In the 12 months to April, the PCE price index rose 2.7% after climbing by the same percentage in March. Economists polled by Reuters had forecast it would climb 0.3% on the month and 2.7% on a year-on-year basis.

"This is a favorable report showing that core (inflation) is slowing and perhaps some of that seasonality that they have identified that has come in the first quarter of the year is coming off, and now we’re resuming the slowing that we saw in the second half of last year," said Michael Lorizio, senior fixed income trader at Manulife Investment Management in Boston.

"This has all shown continued progress towards what they have identified as their expectations for the end of 2024, seeing core PCE somewhere in that 2.6%-2.7% range. This month shows some significant progress and really, really a change from the trend that we had seen to begin the year in that first quarter, which displayed the seasonality that often does show up in the first quarter."

Consumer spending, which accounts for more than two-thirds of U.S. economic activity, increased by 0.2%, but down from a downwardly revised 0.7% rise in March.

The benchmark 10-year yield slid 5.9 basis points to 4.494% US2YT=RR after the data. On the month, however, the 10-year yield rose 19.1 bps, on track for its best monthly gain since December.

U.S. 30-year yields were down 5.3 bps at 4.631% US30YT=RR, advancing 15.8 bps in May, the largest monthly rise since December as well.
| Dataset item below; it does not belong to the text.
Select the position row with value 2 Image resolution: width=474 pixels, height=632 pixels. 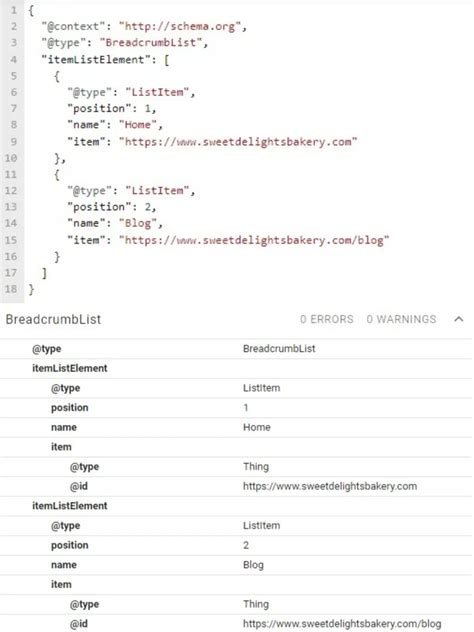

On the front end of the curve, the two-year yield, which reflects the U.S. rate move expectations, slipped 1.7 bps to 4.912% US2YT=RR. For the month, two-year yields were up 16.9 bps, again the biggest monthly gain since December.

In addition, the Chicago purchasing managers' index (PMI), a barometer of business activity in the U.S. Midwest, came in at 35.4 vs a 41.0 estimate. May's reading was the lowest in four years.

The Chicago PMI data further pushed Treasury yields lower.

After the PCE and Chicago PMI reports, fed funds futures slightly increased the chances of a rate cut in September to around 55.3%, according to LSEG's rate probability app. It was slightly below 50% earlier this week.

The futures market is still pricing in just one rate cut of 25 bps this year.

The U.S. yield curve, meanwhile, marginally increased its inversion on Friday. The spread between U.S. two- and 10-year yields, widely viewed as a predictor of economic recessions, was at minus 38.6 bps US2US10=TWEB, compared with minus 38.3 bps late on Thursday. The inversion went as deep as minus 41 bps following the Chicago PMI report.

The current curve is effectively a "bull flattener," a scenario in which long-term interest rates are falling faster than shorter-dated ones. This often precedes a Fed rate cut, analysts said.